[Opening RECORD EXCERPTS section]

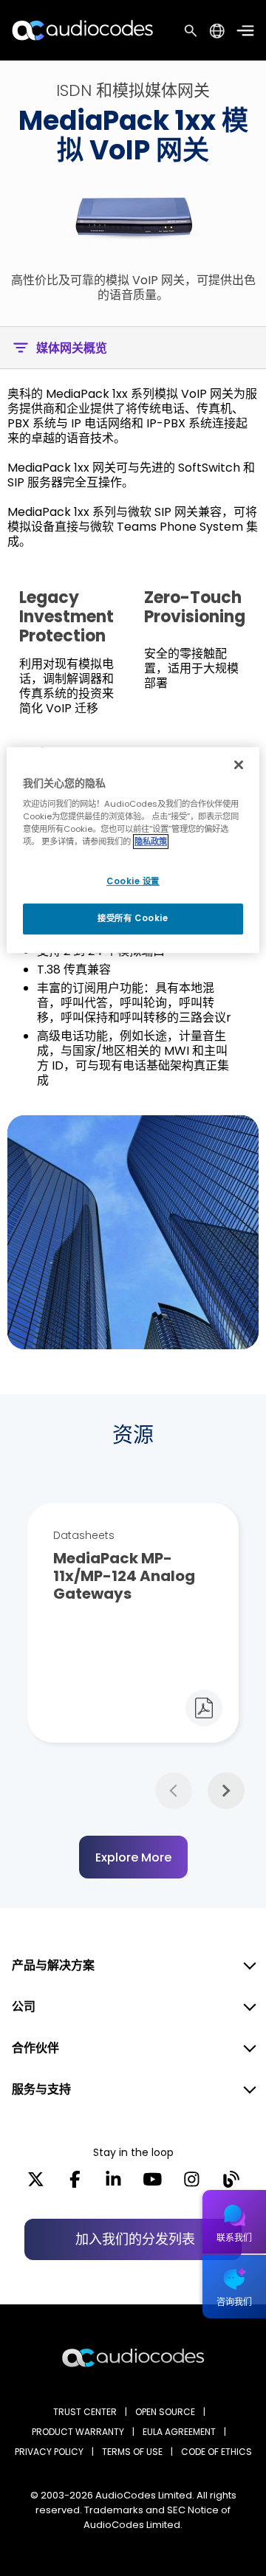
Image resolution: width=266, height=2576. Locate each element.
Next (226, 1790)
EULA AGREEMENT (179, 2431)
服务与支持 (41, 2089)
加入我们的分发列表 (135, 2239)
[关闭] (238, 764)
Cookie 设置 (133, 881)
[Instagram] (191, 2184)
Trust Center (85, 2411)
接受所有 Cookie (133, 919)
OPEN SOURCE (165, 2411)
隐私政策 (150, 842)
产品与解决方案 (53, 1965)
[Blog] (231, 2184)
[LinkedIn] (113, 2184)
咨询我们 (234, 2302)
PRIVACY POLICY (49, 2451)
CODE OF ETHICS (216, 2451)
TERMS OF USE (132, 2451)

[Closing RECORD EXCERPTS section]

**PROMPT:** Your task is to write out, exactly, the line that holds "Next (226, 1790)" and every line after it until the records end.

**WRITTEN SOLUTION:**
Next (226, 1790)
EULA AGREEMENT (179, 2431)
服务与支持 (41, 2089)
加入我们的分发列表 (135, 2239)
[关闭] (238, 764)
Cookie 设置 (133, 881)
[Instagram] (191, 2184)
Trust Center (85, 2411)
接受所有 Cookie (133, 919)
OPEN SOURCE (165, 2411)
隐私政策 (150, 842)
产品与解决方案 (53, 1965)
[Blog] (231, 2184)
[LinkedIn] (113, 2184)
咨询我们 (234, 2302)
PRIVACY POLICY (49, 2451)
CODE OF ETHICS (216, 2451)
TERMS OF USE (132, 2451)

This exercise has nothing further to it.